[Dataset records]
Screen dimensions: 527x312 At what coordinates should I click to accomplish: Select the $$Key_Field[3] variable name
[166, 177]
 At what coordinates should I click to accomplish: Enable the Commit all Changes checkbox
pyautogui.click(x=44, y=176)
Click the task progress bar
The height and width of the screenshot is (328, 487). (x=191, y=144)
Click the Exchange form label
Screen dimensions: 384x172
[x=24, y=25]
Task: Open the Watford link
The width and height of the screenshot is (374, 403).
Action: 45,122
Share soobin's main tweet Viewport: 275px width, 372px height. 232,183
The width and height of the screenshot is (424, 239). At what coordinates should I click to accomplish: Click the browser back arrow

==

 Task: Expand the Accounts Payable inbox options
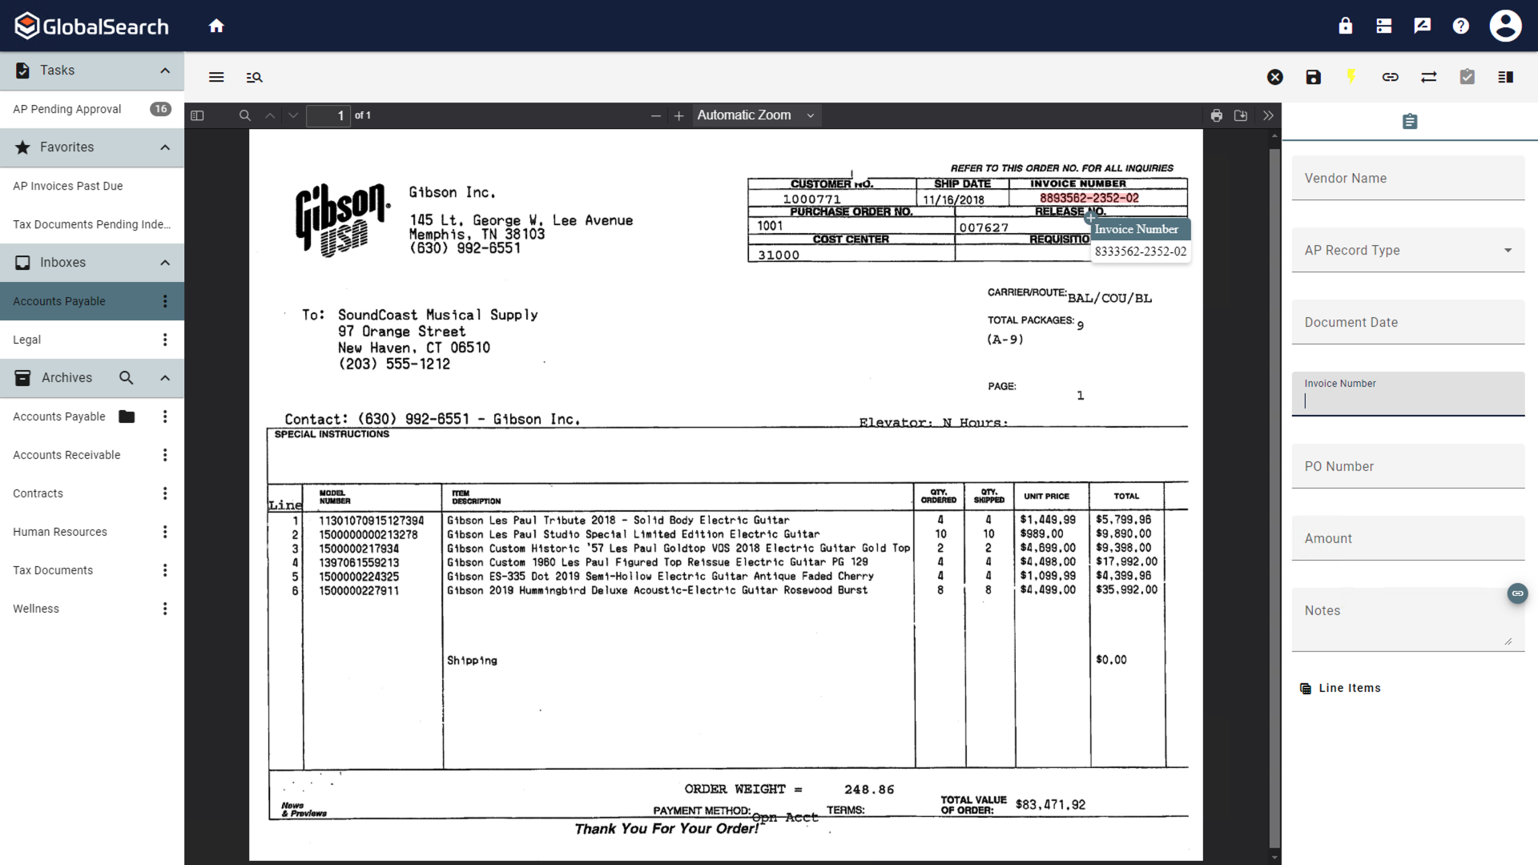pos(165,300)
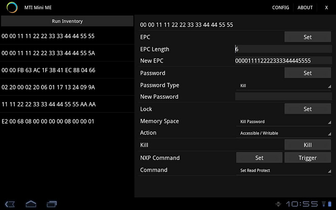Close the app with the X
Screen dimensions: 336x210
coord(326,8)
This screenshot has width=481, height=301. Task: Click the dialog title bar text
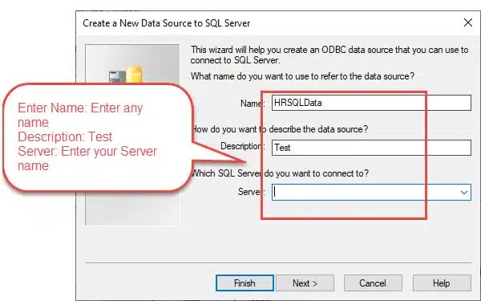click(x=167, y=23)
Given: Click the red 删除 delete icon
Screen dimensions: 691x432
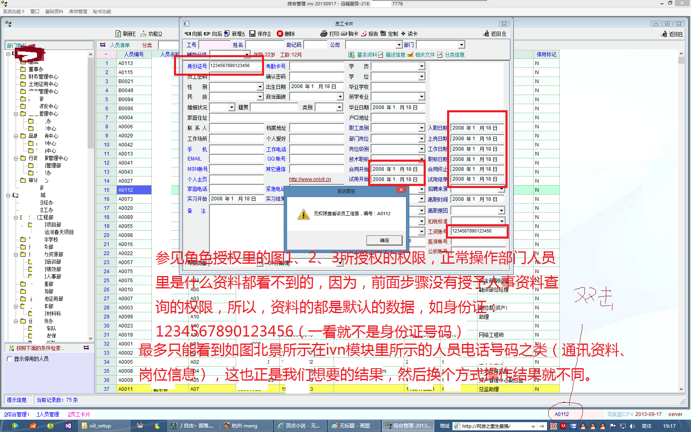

> EXERCISE OBJECTIVE
Look above for the line holding "Screen dimensions: 527x312" and the line holding "Task: Open the Watford link". Retype both, and every line between them, word for word and nothing else.

> SOLVED PROBLEM
Screen dimensions: 527x312 At what coordinates should I click to accomplish: Select the $$Key_Field[3] variable name
[166, 177]
 At what coordinates should I click to accomplish: Enable the Commit all Changes checkbox
pyautogui.click(x=44, y=176)
Click the task progress bar
The height and width of the screenshot is (328, 487). (x=191, y=144)
Click the Exchange form label
Screen dimensions: 384x172
[x=24, y=25]
Task: Open the Watford link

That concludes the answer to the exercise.